Block processing

V

vectorizor

Hi all,

I am writing an image processing algorithm that goes across an image
first row-wise and then column-wise. For illustration purposes,
imagine that for every pixels, the output is computed as the sum of
the input and its previous neighbourg. In the horizontal pass (i.e.
row-wise), the previous neighbourg is defined as the pixel on the
left. This is followed by a vertical pass, whereby the previous
neighbourg is defined as the pixel on top.

I quickly encountered a problem with the column-wise path, as
processing pixel in a vertical fashion was _very_ slow (0.31 vs. 0.009
for the horizontal). I since learned that it was due to cache misses.
Indeed, the image is stored row by row, so vertically-neighbouring
pixels are actually far away in memory, which entails all kind of
speed problems.

I was suggested to try a block processing approach, whereby the image
is stored by blocks rather than by rows. A block is typically 32x32,
so in memory, the first line of the block is followed by the second
line of the block, followed by the third, .... until we move on to the
next block, and the pattern is repeated. This has the advantage of
ensuring locality, i.e. both horizontal and vertical neighboring
pixels will be close, hence there should be less cache misses. Both
horizontal and vertical passes should be approximately as fast.

This is all well and good, but things are not that perfect in
practice. Accessing pixels is now significantly slower, even for
horizontal pass. For an image structured in blocks, an horizontal pass
is 0.030 sec. whereas with the original memory structure (row after
row, lets call it linear), the horizontal pass was only 0.009, 3 times
faster! This cannot be due to cache misses, as locality is pretty good
in both cases. The code to access a pixel is more costly in the case
of block processing. Compare the following, which is copied from my
implementation:

// linear access to pixel
// img: pointer to start of array in memory
#define PIXEL(img, width, row, col) ((img) + ((row) * width) +
(col))

- GOAL OF THE EXERCISE -
Pick up the forum post on block processing right after its last line and carry it on. These records have no connection to the forum post on block processing.

(Records drawn from a data source)
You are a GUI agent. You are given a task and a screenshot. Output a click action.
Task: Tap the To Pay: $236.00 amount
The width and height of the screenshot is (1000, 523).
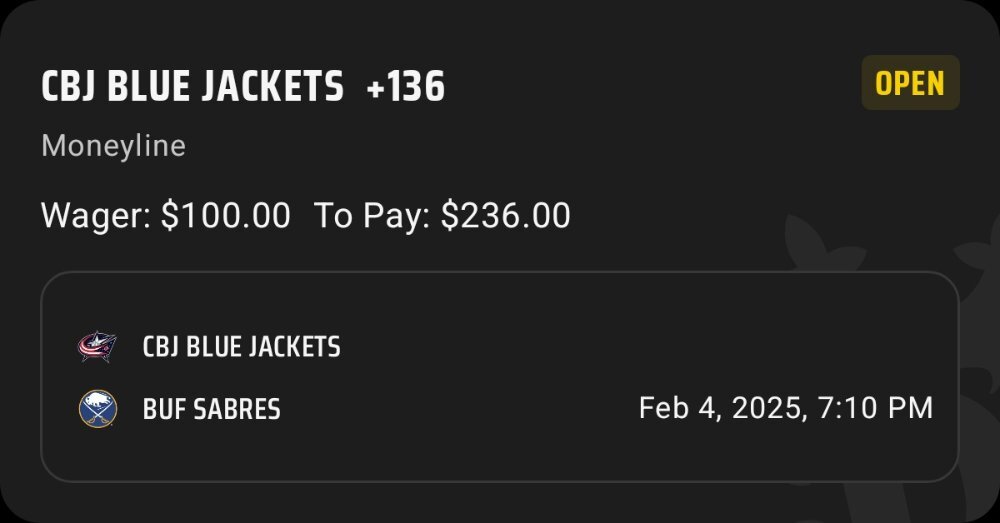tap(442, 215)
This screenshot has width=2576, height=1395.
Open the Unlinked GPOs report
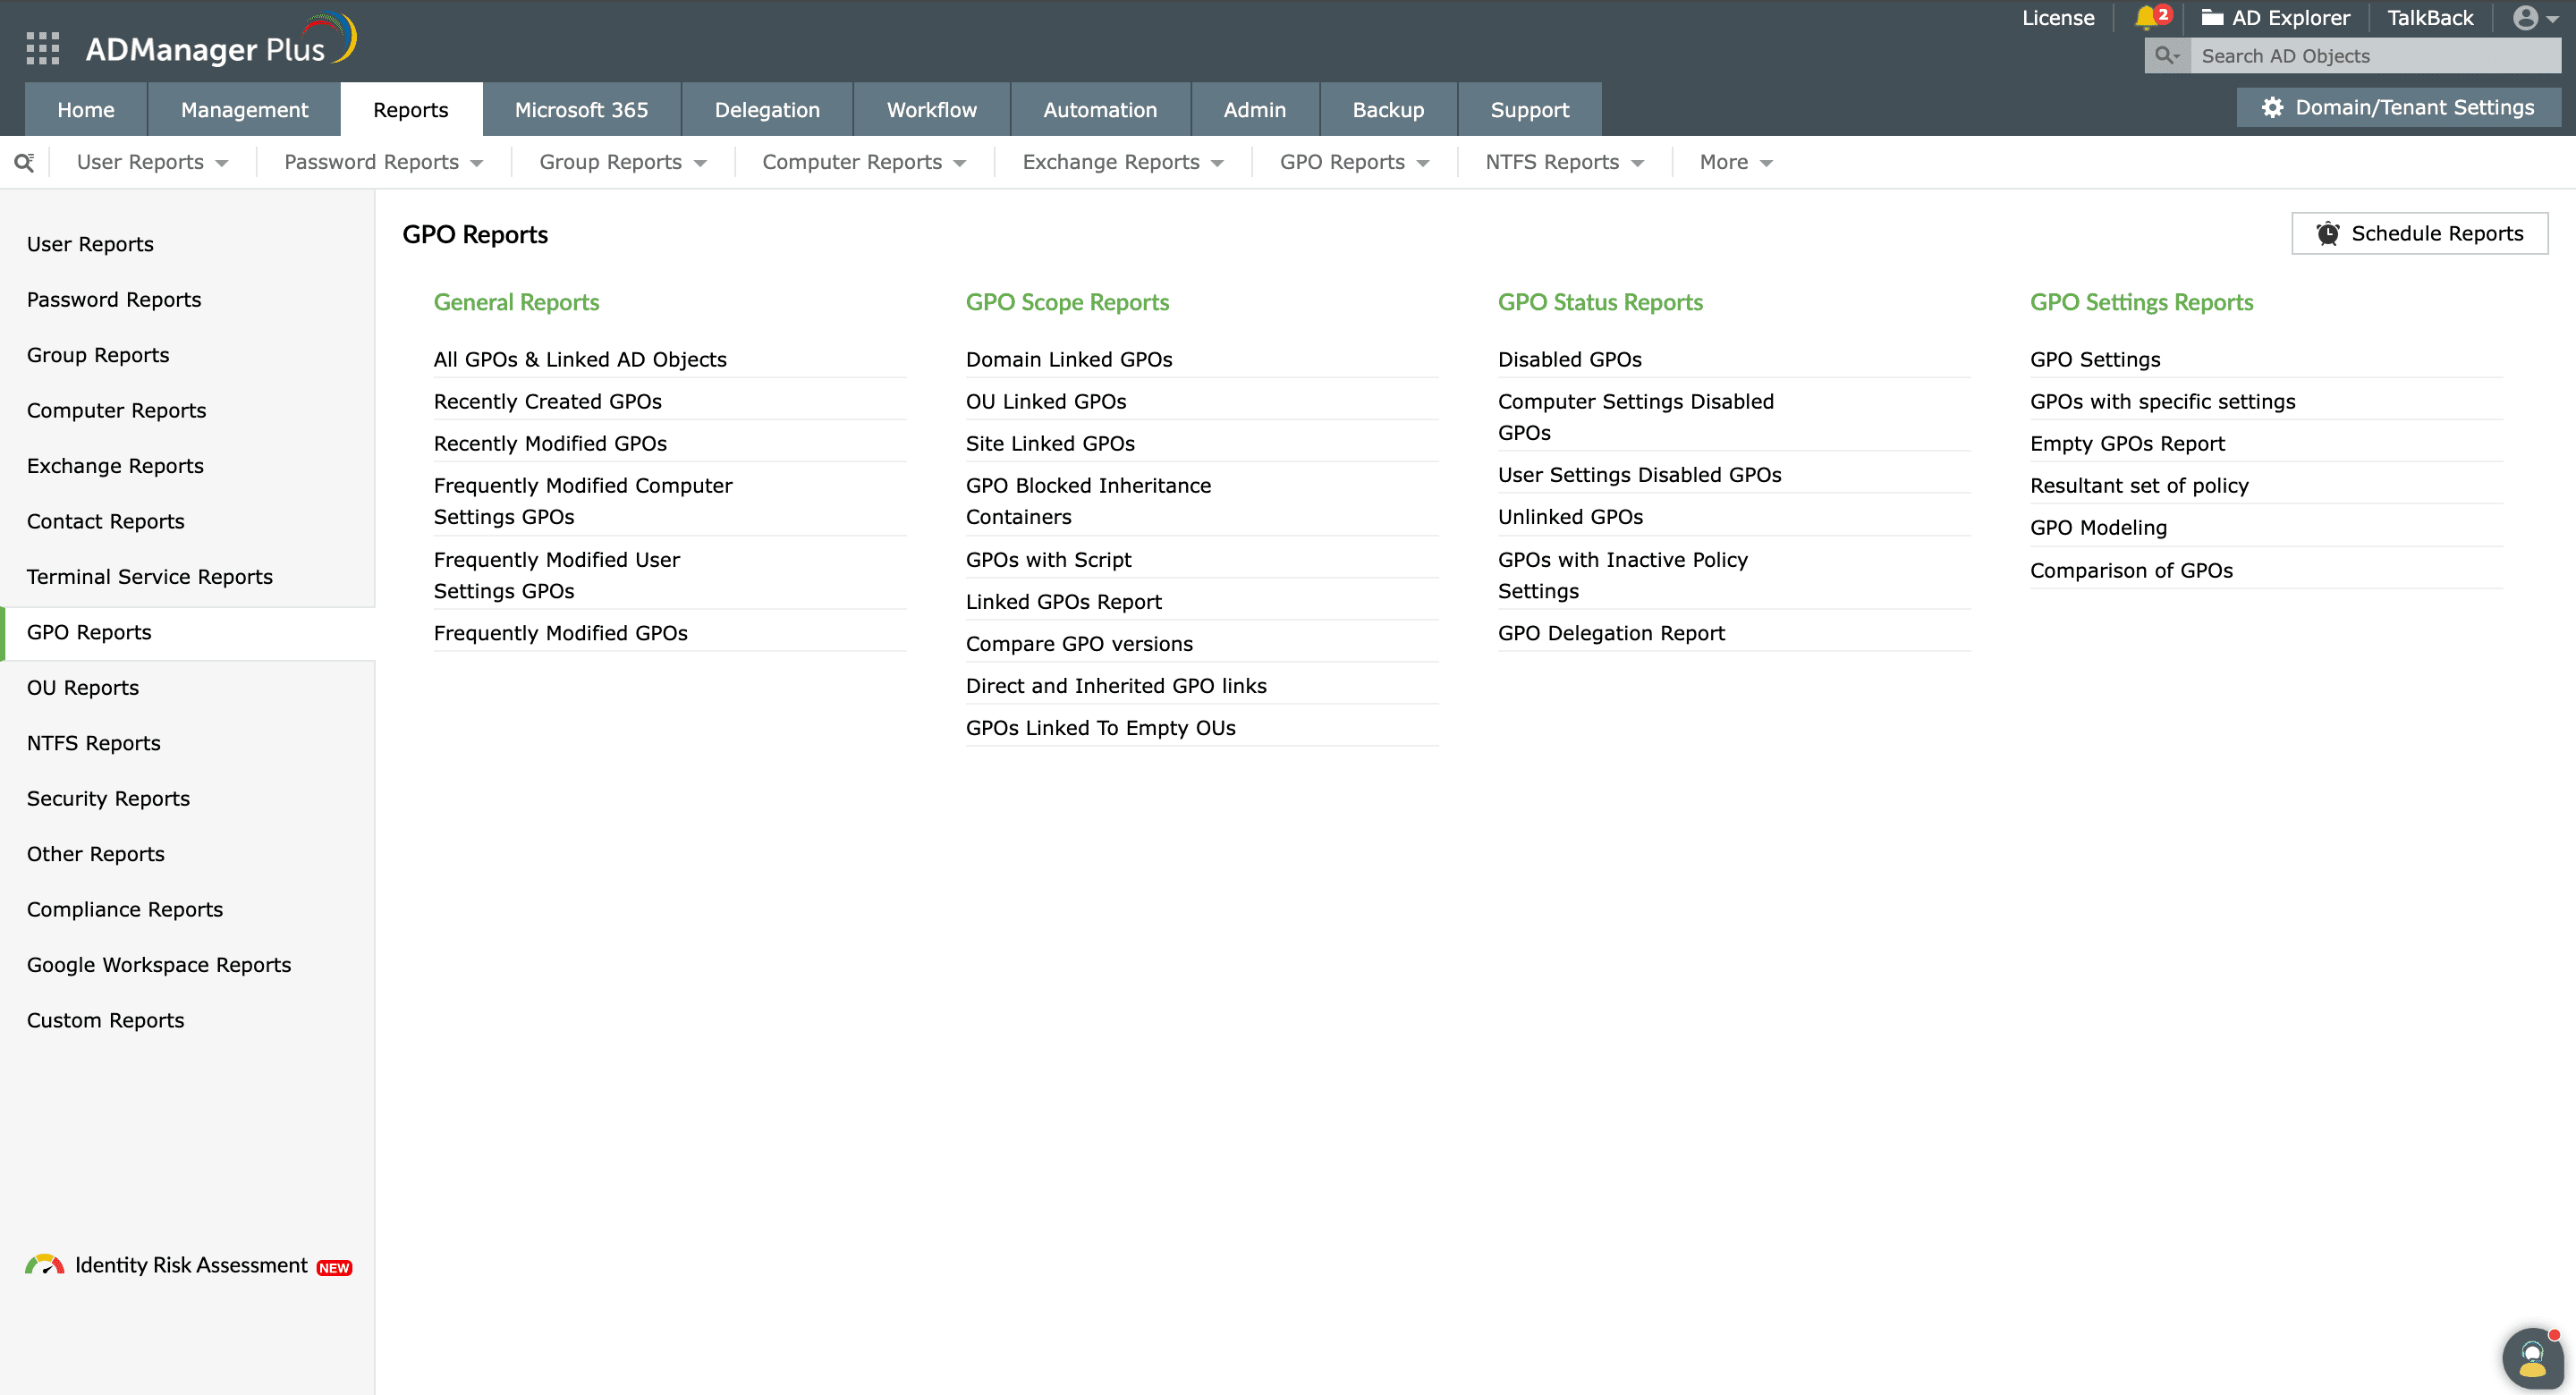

- EXERCISE ANSWER -
// block access to pixel
#define PXL(img, width, col, row) \
((img) + (((row) & (~BLOCK_Y_MASK)) * (width)) + (((col) >>
BLOCK_X_SHIFT) * BLOCK_SIZE) \
+ (((row) & BLOCK_Y_MASK) << BLOCK_X_SHIFT) + ((col) &
BLOCK_X_MASK))

with enum
{
BLOCK_X_SHIFT = 5,
BLOCK_Y_SHIFT = 5,
BLOCK_X_MASK = (1 << BLOCK_X_SHIFT) - 1,
BLOCK_Y_MASK = (1 << BLOCK_Y_SHIFT) - 1,
BLOCK_WIDTH = (1 << BLOCK_X_SHIFT),
BLOCK_HEIGHT = (1 << BLOCK_Y_SHIFT),
BLOCK_SIZE = BLOCK_WIDTH * BLOCK_HEIGHT
};

Accessing a pixel is thus obviously much slower, and I was not able to
speed things up despite all my efforst. Does someone have any ideas or
suggestions that may help, or know of any good references discussing
the problem? Thanks in advance

Angus
 
V

Victor Bazarov

I am writing an image processing algorithm that goes across an image
first row-wise and then column-wise. [..]

I quickly encountered a problem with the column-wise path, as
processing pixel in a vertical fashion was _very_ slow (0.31 vs. 0.009
for the horizontal). I since learned that it was due to cache misses.
Indeed, the image is stored row by row, so vertically-neighbouring
pixels are actually far away in memory, which entails all kind of
speed problems.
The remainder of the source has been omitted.